YANG HARUS DIKERJAKAN »
1. Jawablah pertanyaan berikut berdasarkan artikel tentang guru swasta.
(a) Berapa persen APBN yang diamanatkan UUD 45 untuk diarahkan ke sektor pendidikan?
(b) Lembaga swasta apa yang disebut sebagai contoh alternatif pendidikan kaum pribumi di masa kolonial?
(c) Pada era Presiden Soeharto, sekolah swasta dibolehkan memungut apa dari wali murid?
2. Salinlah dengan tepat bagian artikel tentang guru swasta mulai dari "Kalau mau makmur, ya" sampai dengan "yang berhak menerima.", termasuk kedua bagian tersebut.

Thursday, November 26, 2015

Siapa Mau Bela Guru Swasta?



Oleh; Teguh Wahyu Utomo

Jer Basuki Mawa Beya.
Kalau mau makmur, ya tentu perlu biaya. Kalau sudah ada biayanya? Nah, jangan lupa, harus ditebar dengan adil tanpa pilih kasih pada yang berhak menerima.

Ada perobahan yang cukup drastik dalam jagad pendidikan di Indonesia. Lewat perjuangan politik, bukan profesional, akhirnya UUD 45 mengamanatkan 20% APBN diarahkan ke sektor pendidikan. Tiba-tiba, ada uang begitu besar untuk membiayai sistem pendidikan kita.

Bergulirnya uang dari negara selalu menggeser perimbangan pendidikan yang dikelola pemerintah dan pihak swasta. Di masa kolonial, pemerintah Belanda membuka sedikit celah bagi kaum pribumi untuk belajar di sekolah pemerintah dan lembaga swasta (misalnya; Perguruan Taman Siswa) memberi alternatif bagi pendidikan kaum pribumi. Pada era Presiden Soekarno, sistem pendidikan sedang mengalami revolusi dan mencari bentuk.

Era Presiden Soeharto, sekolah negeri banyak namun biayanya ditekan semurah mungkin sehingga terjangkau rakyat namun gaji guru relatif kecil. Sekolah swasta berkembang dan dibolehkan memungut sumbangan dari wali murid. Karena anggaran terbatas, perkembangan sekolah-sekolah negeri dan gurunya juga seperti bonsai. Karena bisa menggalang dana ekstra, lembaga swasta lebih mungkin mengembangkan sekolahnya dan gurunya. Banyak sekolah swasta berkualitas bagus karena banyak dana. Sekolah negeri, untuk bisa berjalan, bahkan ikutan meminta SPP.

Data koordinat item

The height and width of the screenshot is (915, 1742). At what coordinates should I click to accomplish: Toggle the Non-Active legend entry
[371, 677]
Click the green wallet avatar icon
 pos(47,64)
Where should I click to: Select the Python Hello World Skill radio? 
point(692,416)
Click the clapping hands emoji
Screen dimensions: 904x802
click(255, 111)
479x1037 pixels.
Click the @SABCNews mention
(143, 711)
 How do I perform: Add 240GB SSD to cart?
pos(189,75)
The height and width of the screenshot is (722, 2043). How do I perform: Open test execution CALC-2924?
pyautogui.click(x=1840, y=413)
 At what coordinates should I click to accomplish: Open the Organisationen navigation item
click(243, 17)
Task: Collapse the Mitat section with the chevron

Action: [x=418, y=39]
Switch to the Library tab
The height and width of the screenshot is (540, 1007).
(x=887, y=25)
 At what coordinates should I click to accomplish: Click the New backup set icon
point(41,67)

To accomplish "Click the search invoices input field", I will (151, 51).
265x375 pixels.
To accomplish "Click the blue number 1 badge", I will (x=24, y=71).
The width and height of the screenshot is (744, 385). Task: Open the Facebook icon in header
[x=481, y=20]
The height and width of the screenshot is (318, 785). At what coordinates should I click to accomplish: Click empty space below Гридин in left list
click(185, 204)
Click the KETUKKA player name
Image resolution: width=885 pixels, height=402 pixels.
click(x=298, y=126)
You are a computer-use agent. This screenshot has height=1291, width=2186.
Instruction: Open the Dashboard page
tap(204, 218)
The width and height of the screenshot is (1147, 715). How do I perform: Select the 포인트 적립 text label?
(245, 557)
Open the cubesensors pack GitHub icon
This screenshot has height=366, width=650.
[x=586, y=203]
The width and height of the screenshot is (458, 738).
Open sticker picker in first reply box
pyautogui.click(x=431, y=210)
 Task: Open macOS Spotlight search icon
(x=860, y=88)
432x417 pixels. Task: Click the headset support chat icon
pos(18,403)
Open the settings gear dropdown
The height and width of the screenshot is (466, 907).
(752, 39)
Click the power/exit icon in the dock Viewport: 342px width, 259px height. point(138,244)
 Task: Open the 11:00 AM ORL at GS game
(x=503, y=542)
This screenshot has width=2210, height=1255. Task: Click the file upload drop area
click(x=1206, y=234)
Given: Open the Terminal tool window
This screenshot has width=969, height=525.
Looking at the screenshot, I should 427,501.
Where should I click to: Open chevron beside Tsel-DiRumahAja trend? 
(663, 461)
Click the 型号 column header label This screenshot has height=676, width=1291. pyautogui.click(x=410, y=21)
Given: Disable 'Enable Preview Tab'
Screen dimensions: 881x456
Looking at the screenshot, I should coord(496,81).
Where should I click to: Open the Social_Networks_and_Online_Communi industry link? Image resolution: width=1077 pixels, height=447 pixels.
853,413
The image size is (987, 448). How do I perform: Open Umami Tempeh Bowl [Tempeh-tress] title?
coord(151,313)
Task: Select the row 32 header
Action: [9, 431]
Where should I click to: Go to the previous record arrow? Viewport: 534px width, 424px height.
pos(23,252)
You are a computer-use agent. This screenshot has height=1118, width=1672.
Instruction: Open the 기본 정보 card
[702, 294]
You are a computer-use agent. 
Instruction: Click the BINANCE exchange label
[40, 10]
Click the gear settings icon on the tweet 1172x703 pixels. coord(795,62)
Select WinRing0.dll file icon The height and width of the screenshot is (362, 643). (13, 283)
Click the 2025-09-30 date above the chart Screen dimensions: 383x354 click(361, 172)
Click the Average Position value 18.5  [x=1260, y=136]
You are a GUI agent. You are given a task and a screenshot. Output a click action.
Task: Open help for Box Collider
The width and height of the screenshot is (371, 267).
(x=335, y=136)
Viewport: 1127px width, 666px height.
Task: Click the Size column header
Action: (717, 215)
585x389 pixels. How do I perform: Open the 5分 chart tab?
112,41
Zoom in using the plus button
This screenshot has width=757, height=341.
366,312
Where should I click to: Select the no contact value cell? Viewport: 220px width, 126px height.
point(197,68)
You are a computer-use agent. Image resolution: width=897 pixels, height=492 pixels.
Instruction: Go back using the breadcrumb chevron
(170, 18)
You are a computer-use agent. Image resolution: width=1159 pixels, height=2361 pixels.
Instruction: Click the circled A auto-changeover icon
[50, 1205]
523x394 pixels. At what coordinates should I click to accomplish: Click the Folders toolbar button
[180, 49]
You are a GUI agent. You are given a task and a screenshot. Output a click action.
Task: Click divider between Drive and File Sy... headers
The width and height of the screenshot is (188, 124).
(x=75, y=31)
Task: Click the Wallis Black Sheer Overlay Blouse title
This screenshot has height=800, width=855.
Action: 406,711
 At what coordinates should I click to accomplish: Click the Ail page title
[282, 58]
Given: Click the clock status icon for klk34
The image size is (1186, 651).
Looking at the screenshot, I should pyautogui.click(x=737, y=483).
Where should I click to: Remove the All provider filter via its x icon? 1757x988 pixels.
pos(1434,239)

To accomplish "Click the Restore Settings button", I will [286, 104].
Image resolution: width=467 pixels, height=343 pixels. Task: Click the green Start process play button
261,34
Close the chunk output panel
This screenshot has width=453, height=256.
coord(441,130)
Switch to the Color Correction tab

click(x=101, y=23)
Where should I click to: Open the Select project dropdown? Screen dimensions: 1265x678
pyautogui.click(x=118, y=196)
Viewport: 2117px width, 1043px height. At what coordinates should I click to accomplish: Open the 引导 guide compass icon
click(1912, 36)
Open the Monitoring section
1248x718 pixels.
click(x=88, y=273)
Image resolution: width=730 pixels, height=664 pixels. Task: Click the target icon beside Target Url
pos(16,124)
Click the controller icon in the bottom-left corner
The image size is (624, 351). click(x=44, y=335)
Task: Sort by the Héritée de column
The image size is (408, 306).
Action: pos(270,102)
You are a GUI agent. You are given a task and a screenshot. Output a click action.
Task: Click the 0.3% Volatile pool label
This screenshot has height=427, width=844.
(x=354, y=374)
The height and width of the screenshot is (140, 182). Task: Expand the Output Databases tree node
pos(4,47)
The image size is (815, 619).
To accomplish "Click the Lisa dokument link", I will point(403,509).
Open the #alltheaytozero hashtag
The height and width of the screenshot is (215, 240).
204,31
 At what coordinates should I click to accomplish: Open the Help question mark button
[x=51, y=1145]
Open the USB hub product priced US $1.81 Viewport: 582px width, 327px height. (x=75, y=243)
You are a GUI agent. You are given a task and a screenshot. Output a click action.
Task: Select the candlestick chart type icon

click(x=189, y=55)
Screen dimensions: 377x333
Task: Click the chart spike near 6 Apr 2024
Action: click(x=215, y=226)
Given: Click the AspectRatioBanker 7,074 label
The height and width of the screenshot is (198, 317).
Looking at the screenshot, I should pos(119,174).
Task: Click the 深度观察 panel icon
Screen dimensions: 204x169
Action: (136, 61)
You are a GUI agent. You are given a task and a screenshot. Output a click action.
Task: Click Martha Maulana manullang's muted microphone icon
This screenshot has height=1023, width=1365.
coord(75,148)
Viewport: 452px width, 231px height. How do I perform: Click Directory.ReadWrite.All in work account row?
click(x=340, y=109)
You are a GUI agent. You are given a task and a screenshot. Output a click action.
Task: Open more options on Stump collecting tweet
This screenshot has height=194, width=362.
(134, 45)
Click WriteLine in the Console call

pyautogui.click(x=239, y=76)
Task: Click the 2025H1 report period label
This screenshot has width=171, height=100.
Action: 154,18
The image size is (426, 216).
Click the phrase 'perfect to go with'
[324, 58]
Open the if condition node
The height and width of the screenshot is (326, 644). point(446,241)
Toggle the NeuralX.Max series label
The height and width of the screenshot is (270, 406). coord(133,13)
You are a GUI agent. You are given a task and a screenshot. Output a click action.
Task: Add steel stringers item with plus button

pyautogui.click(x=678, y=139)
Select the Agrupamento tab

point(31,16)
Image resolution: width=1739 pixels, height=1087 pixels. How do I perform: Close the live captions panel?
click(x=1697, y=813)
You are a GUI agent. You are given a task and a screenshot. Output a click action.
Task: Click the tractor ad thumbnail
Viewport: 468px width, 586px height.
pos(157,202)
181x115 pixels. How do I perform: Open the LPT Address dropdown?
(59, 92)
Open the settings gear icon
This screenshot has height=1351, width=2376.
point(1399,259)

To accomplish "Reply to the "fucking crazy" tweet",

JAWABAN YANG DIBERIKAN »
1.
(a) 20%
(b) Perguruan Taman Siswa
(c) Sumbangan

2.
Kalau mau makmur, ya tentu perlu biaya. Kalau sudah ada biayanya? Nah, jangan lupa, harus ditebar dengan adil tanpa pilih kasih pada yang berhak menerima.